─── TEXT SHOWN ───

OSINT Image Analysis - Tool Requirements¶
Overview¶
This document outlines the required tools for a local-first OSINT image analysis toolkit, organized by priority and implementation tier.
Tier 1: Essential Tools (Must Have)¶
Metadata Extraction¶
-
ExifTool (v13.45+)
-
Purpose: Comprehensive EXIF/GPS/IPTC/XMP metadata extraction
- Install:
brew install exiftool(macOS),apt install libimage-exiftool-perl(Linux) - License: Open source (GPL/Artistic)
- Interface: CLI with JSON output support
Image Processing¶
-
Sharp (Node.js/Bun library)
-
Purpose: High-performance image processing and basic metadata
- Install:
bun add sharp - License: Apache-2.0
- Interface: Node.js/Bun library
File Operations¶
-
ImageMagick (optional fallback)

─── INFORMATION PROVIDED ───

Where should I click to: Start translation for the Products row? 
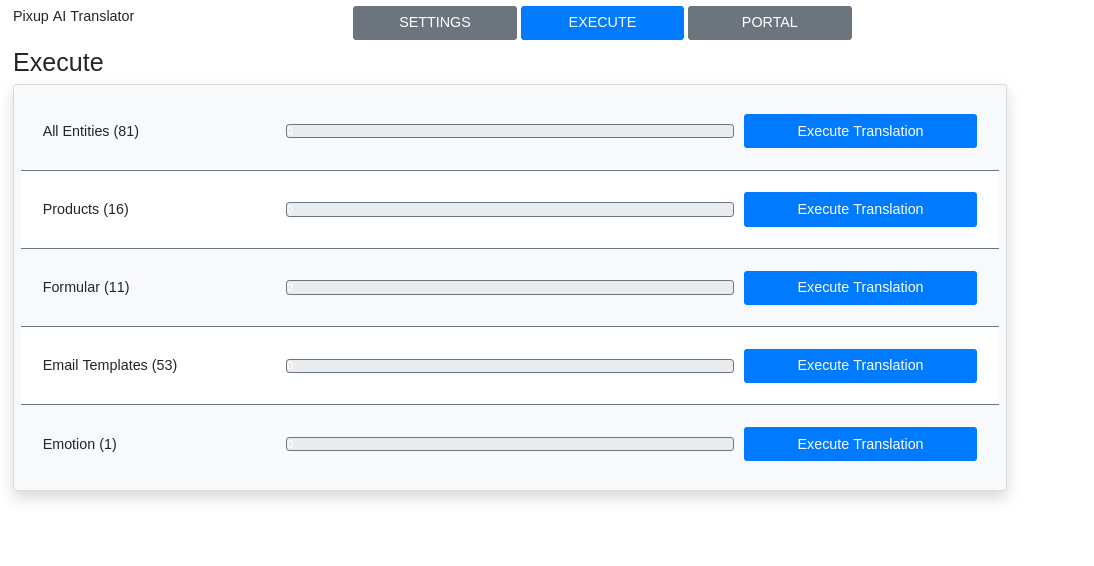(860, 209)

───
─── INFORMATION PROVIDED ───

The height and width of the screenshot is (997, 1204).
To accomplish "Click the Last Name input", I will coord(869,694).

───

GOALS.
a: Give back, word for word, the portion of the OSINT tool requirements text that begins at the words "OSINT Image Analysis - Tool" and stops after "ExifTool (v13.45+)".
b: Carry the OSINT image analysis tool requirements forward, picking up right after its last line.

RESULTS OF THE TASKS.
a:
OSINT Image Analysis - Tool Requirements¶
Overview¶
This document outlines the required tools for a local-first OSINT image analysis toolkit, organized by priority and implementation tier.
Tier 1: Essential Tools (Must Have)¶
Metadata Extraction¶
-
ExifTool (v13.45+)

b:
-
Purpose: Batch processing, format conversion
- Install:
brew install imagemagick(macOS) - License: Apache-2.0
- Interface: CLI
Tier 2: Enhanced Tools (Should Have)¶
OCR Capabilities¶
-
Tesseract.js
-
Purpose: Text extraction from images
- Install:
bun add tesseract.js - License: Apache-2.0
- Interface: Node.js/Bun library
Perceptual Hashing¶
-
Sharp with custom implementations
-
Purpose: Duplicate detection (aHash, pHash, dHash)
- Algorithms: Implement in TypeScript
- License: Custom implementation
Image Forensics¶
-
ELA (Error Level Analysis) implementation
-
Purpose: Detect image manipulation
- Implementation: Custom TypeScript using Sharp
- Method: Save at different quality levels, compare differences
Tier 3: Advanced Tools (Nice to Have)¶
Steganography Detection¶
-
Binwalk
-
Purpose: Detect embedded files/data
- Install:
brew install binwalk(macOS),apt install binwalk(Linux) - License: MIT
- Interface: CLI
Object Detection¶
-
TensorFlow.js or ONNX Runtime
-
Purpose: Object detection and classification
- Install:
bun add @tensorflow/tensorflowjsorbun add onnxruntime-node - License: Apache-2.0
- Interface: Node.js library
Reverse Image Search¶
-
Self-hosted vector search (future)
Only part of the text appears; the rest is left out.